**Work to be completed:**
Return all of the data that follows precisely, leaving every image out.

[Data extracted from a collection]
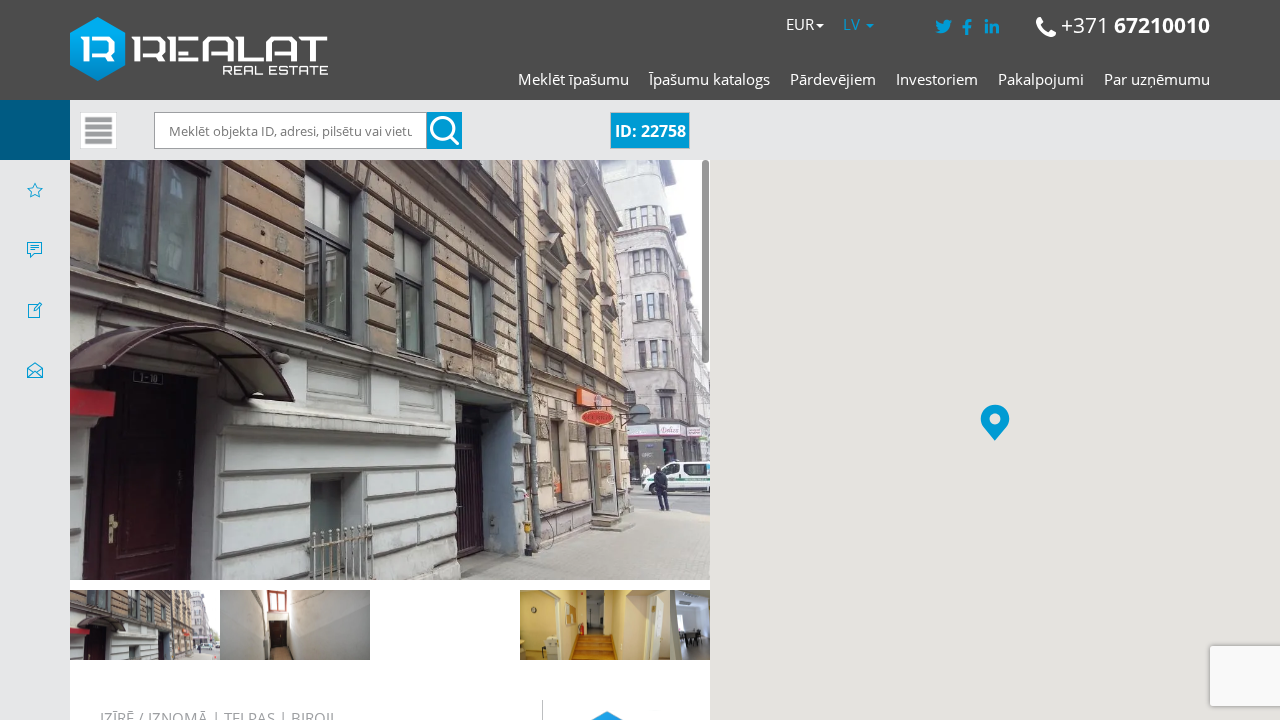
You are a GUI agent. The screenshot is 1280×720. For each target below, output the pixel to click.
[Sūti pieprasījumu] (35, 370)
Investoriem (937, 79)
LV (853, 24)
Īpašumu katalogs (709, 79)
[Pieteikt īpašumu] (35, 310)
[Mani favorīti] (35, 190)
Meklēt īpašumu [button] (573, 79)
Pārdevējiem (833, 79)
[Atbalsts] (35, 250)
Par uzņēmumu (1157, 79)
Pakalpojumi (1041, 79)
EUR (800, 24)
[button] (995, 422)
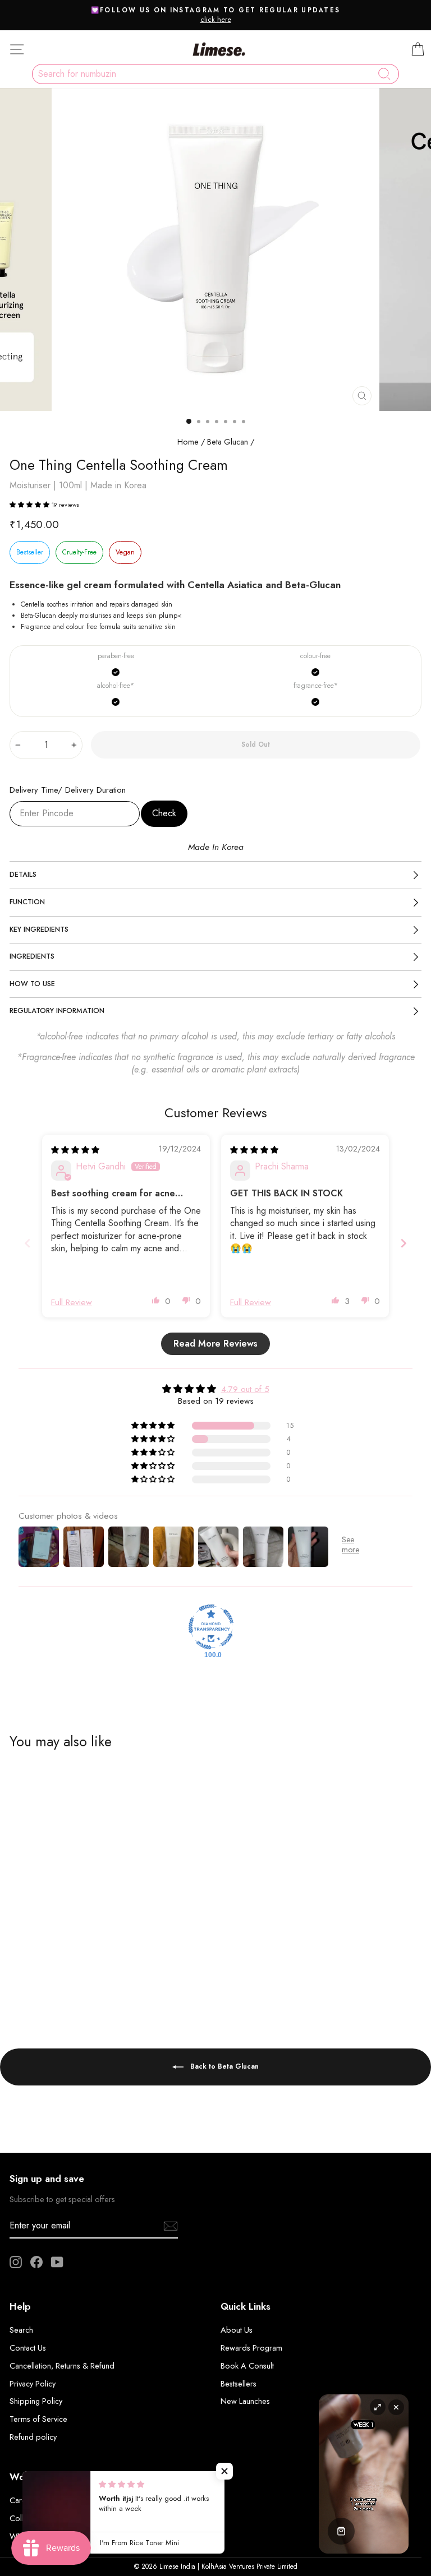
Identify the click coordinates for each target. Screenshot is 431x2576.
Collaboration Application (54, 2518)
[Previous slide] (27, 1243)
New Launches (245, 2401)
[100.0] (211, 1626)
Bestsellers (238, 2383)
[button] (30, 504)
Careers (23, 2500)
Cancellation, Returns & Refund (62, 2365)
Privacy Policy (33, 2383)
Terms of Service (38, 2419)
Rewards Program (251, 2347)
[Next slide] (403, 1243)
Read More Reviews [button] (215, 1343)
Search (21, 2329)
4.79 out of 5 (245, 1389)
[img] (75, 1149)
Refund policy (33, 2437)
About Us (237, 2329)
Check (164, 813)
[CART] (417, 49)
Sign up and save (47, 2178)
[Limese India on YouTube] (57, 2261)
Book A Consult (247, 2365)
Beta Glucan (227, 441)
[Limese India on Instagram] (16, 2261)
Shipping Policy (36, 2401)
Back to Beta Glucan (223, 2066)
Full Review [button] (71, 1302)
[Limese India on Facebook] (36, 2261)
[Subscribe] (170, 2226)
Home (188, 441)
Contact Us (28, 2347)
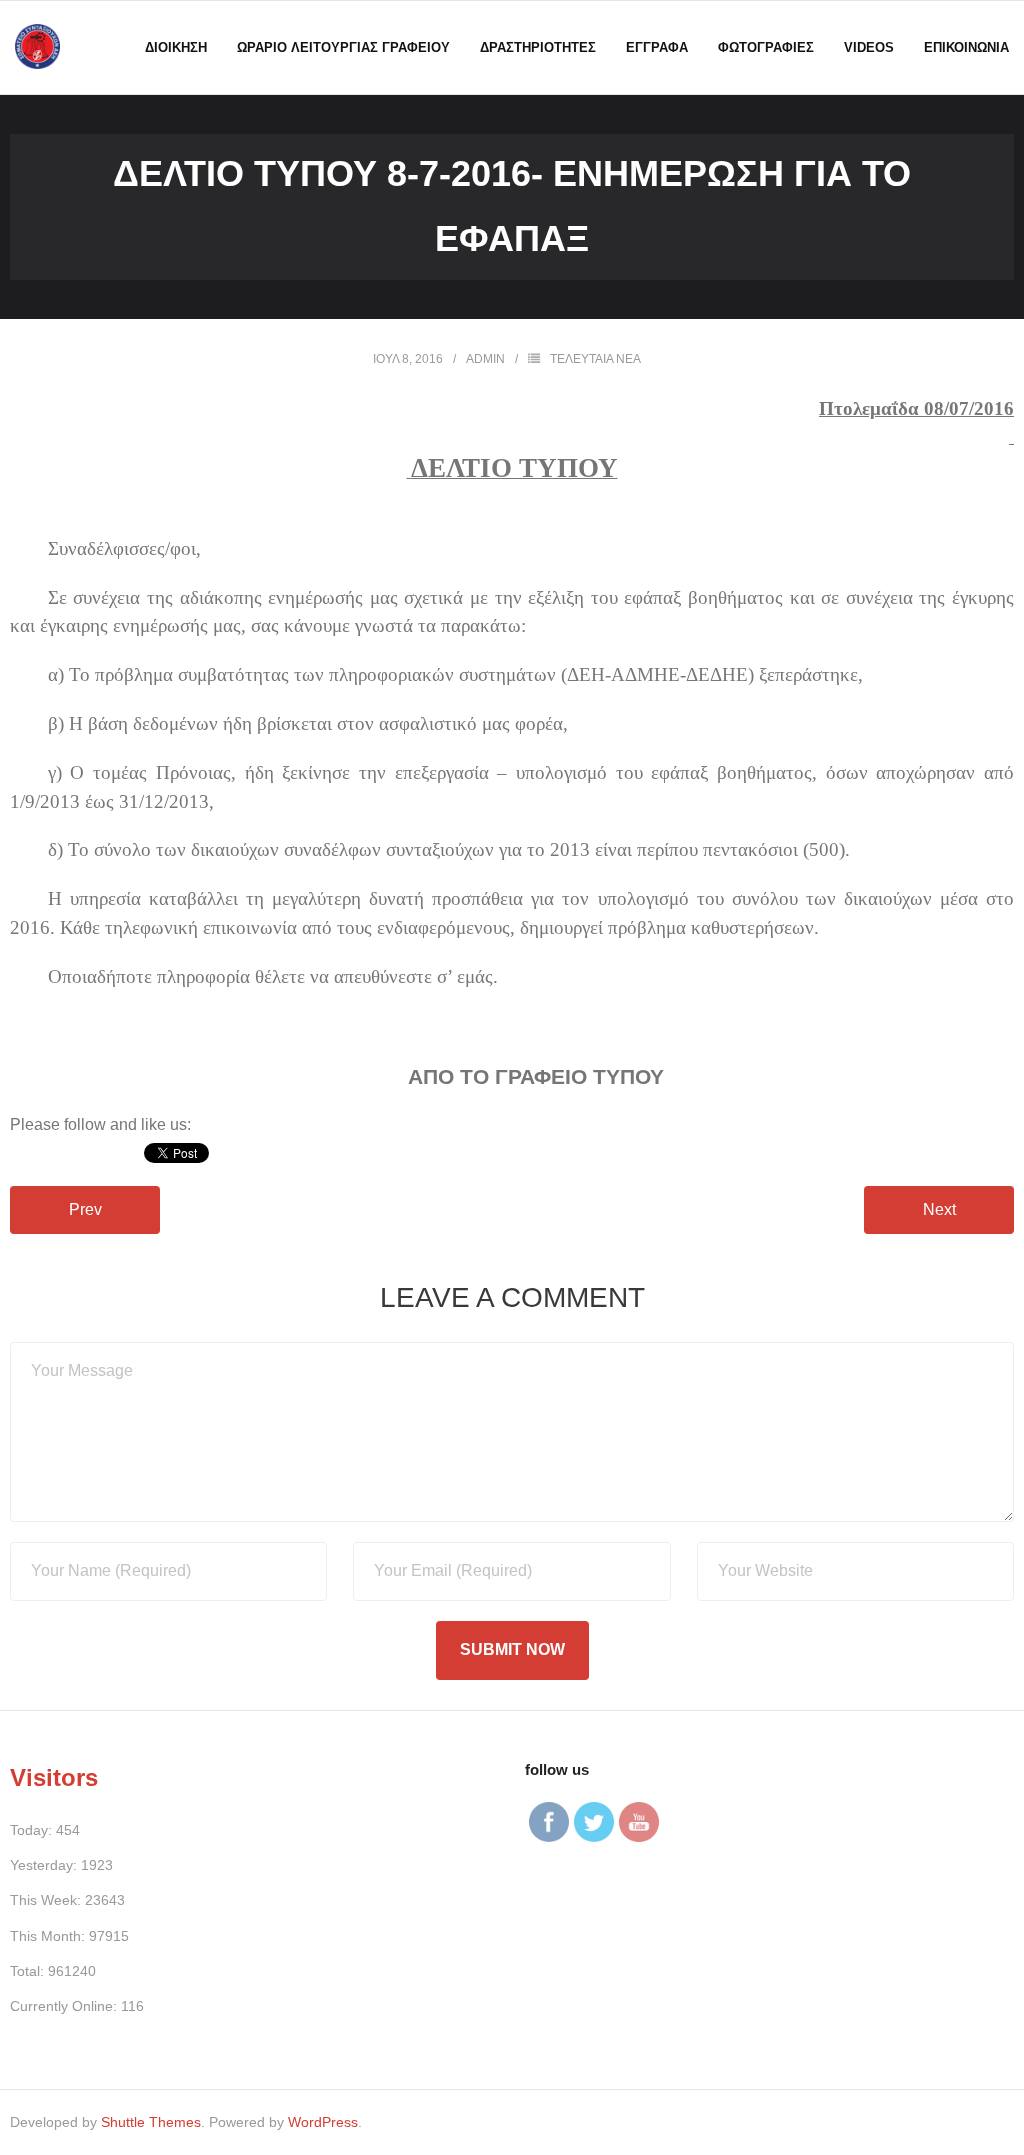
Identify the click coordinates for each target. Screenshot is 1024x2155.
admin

**Output below:**
You are a GUI agent. The screenshot is 1280×720. For each target below, output the pixel to click.
[Sūti pieprasījumu] (35, 370)
Investoriem (937, 79)
LV (853, 24)
Īpašumu katalogs (709, 79)
[Pieteikt īpašumu] (35, 310)
[Mani favorīti] (35, 190)
Meklēt īpašumu [button] (573, 79)
Pārdevējiem (833, 79)
[Atbalsts] (35, 250)
Par uzņēmumu (1157, 79)
Pakalpojumi (1041, 79)
EUR (800, 24)
[button] (995, 422)
Identify the click coordinates for each target. Screenshot is 431x2576.
Collaboration Application (54, 2518)
[Previous slide] (27, 1243)
New Launches (245, 2401)
[100.0] (211, 1626)
Bestsellers (238, 2383)
[button] (30, 504)
Careers (23, 2500)
Cancellation, Returns & Refund (62, 2365)
Privacy Policy (33, 2383)
Terms of Service (38, 2419)
Rewards Program (251, 2347)
[Next slide] (403, 1243)
Read More Reviews [button] (215, 1343)
Search (21, 2329)
4.79 out of 5 (245, 1389)
[img] (75, 1149)
Refund policy (33, 2437)
About Us (237, 2329)
Check (164, 813)
[CART] (417, 49)
Sign up and save (47, 2178)
[Limese India on YouTube] (57, 2261)
Book A Consult (247, 2365)
Beta Glucan (227, 441)
[Limese India on Instagram] (16, 2261)
Shipping Policy (36, 2401)
Back to Beta Glucan (223, 2066)
Full Review [button] (71, 1302)
[Limese India on Facebook] (36, 2261)
[Subscribe] (170, 2226)
Home (188, 441)
Contact Us (28, 2347)
Identify the click coordinates for each target. Screenshot is 1024x2155.
admin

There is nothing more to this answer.